But I have a question:

How many powers of 900 are in 50!

Make the prime factorization of the number: $$900=2^2*3^2*5^2$$, then find the powers of these prime numbers in the n!.

Find the power of 2:
$$\frac{50}{2}+\frac{50}{4}+\frac{50}{8}+\frac{50}{16}+\frac{50}{32}=25+12+6+3+1=47$$

= $$2^{47}$$

Find the power of 3:
$$\frac{50}{3}+\frac{50}{9}+\frac{50}{27}=16+5+1=22$$

=$$3^{22}$$

Find the power of 5:
$$\frac{50}{5}+\frac{50}{25}=10+2=12$$

=$$5^{12}$$

We need all the prime {2,3,5} to be represented twice in 900, 5 can provide us with only 6 pairs, thus there is 900 in the power of 6 in 50!.

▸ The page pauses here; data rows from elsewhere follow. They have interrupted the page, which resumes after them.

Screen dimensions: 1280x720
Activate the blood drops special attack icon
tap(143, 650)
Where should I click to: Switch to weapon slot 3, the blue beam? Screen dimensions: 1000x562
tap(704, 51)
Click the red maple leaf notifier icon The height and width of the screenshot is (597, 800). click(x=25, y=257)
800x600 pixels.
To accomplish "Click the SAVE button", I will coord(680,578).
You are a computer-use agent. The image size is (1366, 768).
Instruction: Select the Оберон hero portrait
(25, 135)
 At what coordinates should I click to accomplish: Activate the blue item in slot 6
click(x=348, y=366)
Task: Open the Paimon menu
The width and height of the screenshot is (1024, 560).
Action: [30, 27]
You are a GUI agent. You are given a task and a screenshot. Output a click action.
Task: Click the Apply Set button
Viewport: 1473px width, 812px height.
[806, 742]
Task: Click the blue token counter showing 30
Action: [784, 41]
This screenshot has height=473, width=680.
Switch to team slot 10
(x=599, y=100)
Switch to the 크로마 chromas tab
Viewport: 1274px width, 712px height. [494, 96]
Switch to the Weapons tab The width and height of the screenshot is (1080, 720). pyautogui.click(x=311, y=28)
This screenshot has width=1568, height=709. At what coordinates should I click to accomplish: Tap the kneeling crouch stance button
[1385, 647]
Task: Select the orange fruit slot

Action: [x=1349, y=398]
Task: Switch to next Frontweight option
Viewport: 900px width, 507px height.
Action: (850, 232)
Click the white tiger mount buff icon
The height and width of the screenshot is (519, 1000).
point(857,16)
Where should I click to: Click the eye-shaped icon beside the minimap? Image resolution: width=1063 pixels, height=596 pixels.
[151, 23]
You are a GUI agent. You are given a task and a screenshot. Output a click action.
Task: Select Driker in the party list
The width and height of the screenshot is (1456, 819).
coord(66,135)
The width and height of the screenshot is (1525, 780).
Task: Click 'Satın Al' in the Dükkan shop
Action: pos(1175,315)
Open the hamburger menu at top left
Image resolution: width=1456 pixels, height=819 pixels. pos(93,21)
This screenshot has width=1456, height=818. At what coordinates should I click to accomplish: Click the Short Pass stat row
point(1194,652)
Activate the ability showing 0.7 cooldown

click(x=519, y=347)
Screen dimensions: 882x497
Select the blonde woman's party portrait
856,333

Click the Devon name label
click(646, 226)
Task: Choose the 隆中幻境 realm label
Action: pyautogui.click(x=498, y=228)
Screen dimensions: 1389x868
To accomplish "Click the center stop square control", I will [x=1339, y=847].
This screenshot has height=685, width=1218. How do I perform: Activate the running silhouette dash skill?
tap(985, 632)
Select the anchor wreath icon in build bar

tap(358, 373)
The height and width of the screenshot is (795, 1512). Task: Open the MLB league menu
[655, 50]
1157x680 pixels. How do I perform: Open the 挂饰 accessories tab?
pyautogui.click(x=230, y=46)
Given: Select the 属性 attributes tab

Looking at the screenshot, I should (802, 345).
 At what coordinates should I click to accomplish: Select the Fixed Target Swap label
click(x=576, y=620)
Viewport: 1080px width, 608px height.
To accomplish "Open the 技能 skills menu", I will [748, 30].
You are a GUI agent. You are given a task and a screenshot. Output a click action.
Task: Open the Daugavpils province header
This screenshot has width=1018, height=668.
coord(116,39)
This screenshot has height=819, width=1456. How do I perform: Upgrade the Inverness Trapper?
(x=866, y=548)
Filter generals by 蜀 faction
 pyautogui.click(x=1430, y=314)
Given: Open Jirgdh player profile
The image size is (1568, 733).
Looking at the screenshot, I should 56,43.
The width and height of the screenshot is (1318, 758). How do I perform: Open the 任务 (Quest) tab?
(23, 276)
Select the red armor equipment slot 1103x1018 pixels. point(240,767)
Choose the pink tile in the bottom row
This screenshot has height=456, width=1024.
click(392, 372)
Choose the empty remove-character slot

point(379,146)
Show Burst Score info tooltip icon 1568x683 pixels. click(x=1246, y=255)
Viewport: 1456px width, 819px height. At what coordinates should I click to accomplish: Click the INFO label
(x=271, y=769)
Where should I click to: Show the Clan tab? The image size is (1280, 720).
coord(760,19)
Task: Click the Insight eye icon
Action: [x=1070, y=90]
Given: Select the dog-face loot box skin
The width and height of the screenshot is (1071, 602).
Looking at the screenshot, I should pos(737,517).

Why do we take just 5 from {2,3,5} and why do we need divide 12 by 2 to get the result?

$$50!=900^xa=(2^2*3^2*5^2)^x*a$$, where $$x$$ is the highest possible value of 900 and $$a$$ is the product of other multiples of $$50!$$.

$$50!=2^{47}*3^{22}*5^{12}*b=(2^2*3^2*5^2)^6*(2^{35}*3^{10})*b=900^{6}*(2^{35}*3^{10})*b$$, where $$b$$ is the product of other multiples of $$50!$$. So $$x=6$$.

Below is another example:

Suppose we have the number $$18!$$ and we are asked to to determine the power of $$12$$ in this number. Which means to determine the highest value of $$x$$ in $$18!=12^x*a$$, where $$a$$ is the product of other multiples of $$18!$$.

$$12=2^2*3$$, so we should calculate how many 2-s and 3-s are in $$18!$$.

Calculating 2-s: $$\frac{18}{2}+\frac{18}{2^2}+\frac{18}{2^3}+\frac{18}{2^4}=9+4+2+1=16$$. So the power of $$2$$ (the highest power) in prime factorization of $$18!$$ is $$16$$.

Calculating 3-s: $$\frac{18}{3}+\frac{18}{3^2}=6+2=8$$. So the power of $$3$$ (the highest power) in prime factorization of $$18!$$ is $$8$$.

Now as $$12=2^2*3$$ we need twice as many 2-s as 3-s. $$18!=2^{16}*3^8*a=(2^2)^8*3^8*a=(2^2*3)^8*a=12^8*a$$. So $$18!=12^8*a$$ --> $$x=8$$.

Does this relationship breakdown at some point? I thought this was great and was just experimenting and looked at 21! (calculated in excel) and it ends with 5 zeros. Using the methodology you described above it should have 4 zeros. Am I missing something or did I make a mistake somewhere?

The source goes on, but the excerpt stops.